I have a question about the execution behavior of Google BigQuery Agent when a user interrupts or modifies a request during a multi-step workflow.
Assume the agent processes a user request like this:
User request -> Step 1 -> Step 2 -> Step 3 -> Final result
In my case, each step may generate and execute a BigQuery SQL query.
For example:
Step 1: execute query A
Step 2: execute query B
Step 3: execute query C
What I want to understand is what happens if the user modifies the request while the workflow is already in progress, for example:
User request -> Step 1 -> user modification/interruption -> Step 2 -> user modification/interruption -> Step 3 -> Final result
My questions are:
1. If the user modifies the request after Step 1, does the agent continue executing the originally planned Step 2 query in the background?
2. Does the modification create a new task/run while the original task/run continues, meaning that both the original queries and the modified queries may be executed?

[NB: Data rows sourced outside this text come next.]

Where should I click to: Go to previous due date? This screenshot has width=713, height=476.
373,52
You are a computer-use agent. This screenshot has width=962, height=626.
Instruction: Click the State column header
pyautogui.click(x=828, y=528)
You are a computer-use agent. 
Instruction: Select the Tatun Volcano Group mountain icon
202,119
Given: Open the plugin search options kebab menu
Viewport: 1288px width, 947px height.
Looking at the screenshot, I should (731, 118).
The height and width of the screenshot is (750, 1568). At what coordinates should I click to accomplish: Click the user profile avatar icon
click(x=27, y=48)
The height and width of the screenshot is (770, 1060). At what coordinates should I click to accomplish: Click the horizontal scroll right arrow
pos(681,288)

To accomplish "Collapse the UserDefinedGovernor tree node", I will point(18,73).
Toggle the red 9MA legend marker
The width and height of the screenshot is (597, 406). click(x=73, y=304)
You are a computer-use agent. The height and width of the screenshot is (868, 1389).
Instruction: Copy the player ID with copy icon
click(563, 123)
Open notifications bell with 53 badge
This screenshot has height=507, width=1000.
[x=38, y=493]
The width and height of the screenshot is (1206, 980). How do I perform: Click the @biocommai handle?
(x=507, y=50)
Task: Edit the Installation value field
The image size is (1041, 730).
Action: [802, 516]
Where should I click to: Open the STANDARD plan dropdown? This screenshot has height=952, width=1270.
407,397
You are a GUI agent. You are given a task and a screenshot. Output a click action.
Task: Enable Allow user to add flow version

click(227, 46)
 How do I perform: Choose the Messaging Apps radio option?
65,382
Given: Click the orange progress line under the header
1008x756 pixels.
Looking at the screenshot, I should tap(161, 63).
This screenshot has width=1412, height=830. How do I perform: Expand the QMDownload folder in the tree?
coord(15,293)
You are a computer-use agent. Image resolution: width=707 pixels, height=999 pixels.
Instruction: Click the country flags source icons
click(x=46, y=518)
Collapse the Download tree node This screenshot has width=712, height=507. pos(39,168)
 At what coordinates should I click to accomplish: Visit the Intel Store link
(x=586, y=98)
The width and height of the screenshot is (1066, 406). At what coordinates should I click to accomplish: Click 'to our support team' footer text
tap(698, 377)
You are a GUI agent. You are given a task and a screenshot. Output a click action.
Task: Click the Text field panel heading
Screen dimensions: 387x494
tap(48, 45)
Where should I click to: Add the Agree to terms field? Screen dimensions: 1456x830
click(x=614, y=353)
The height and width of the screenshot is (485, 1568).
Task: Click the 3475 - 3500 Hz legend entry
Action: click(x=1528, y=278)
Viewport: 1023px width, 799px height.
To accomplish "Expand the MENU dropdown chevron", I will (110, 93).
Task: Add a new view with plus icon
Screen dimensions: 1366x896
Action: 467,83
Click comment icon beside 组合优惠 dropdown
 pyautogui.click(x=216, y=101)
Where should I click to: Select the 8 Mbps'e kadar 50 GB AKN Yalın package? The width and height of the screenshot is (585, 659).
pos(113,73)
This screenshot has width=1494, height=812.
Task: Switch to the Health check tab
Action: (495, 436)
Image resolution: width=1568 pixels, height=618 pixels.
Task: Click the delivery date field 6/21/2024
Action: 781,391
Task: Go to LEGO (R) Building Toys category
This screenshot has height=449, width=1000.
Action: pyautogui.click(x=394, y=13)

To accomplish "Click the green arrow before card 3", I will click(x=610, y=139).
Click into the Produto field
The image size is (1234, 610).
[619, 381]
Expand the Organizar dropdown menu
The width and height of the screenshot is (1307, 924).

3. Or does BigQuery Agent pause/cancel the previous flow and keep only one active task based on the latest user request?
4. If a BigQuery query has already been submitted as a BigQuery job before the user interruption, is that job automatically cancelled, or does it continue running unless explicitly cancelled?
5. Is there any recommended way to pause, cancel, or deduplicate BigQuery jobs generated by an agent when the user changes the request in the middle of the workflow?
My main concern is duplicate BigQuery query execution and unnecessary BigQuery cost.
For example, suppose the original flow is:
User request
-> Step 1: query A
-> Step 2: query B_original
-> Step 3: query C_original
-> result
Then the user modifies the request after Step 1, and the new flow should be:
User request
-> Step 1: query A
-> user modification
-> Step 2: query B_modified
-> Step 3: query C_modified
-> result
In this situation, will BigQuery Agent execute both `query B_original` and `query B_modified`, or only `query B_modified`?
Also, is there a built-in pause/cancel mechanism for this kind of mid-task user intervention, or do I need to implement my own job cancellation or task-state management logic?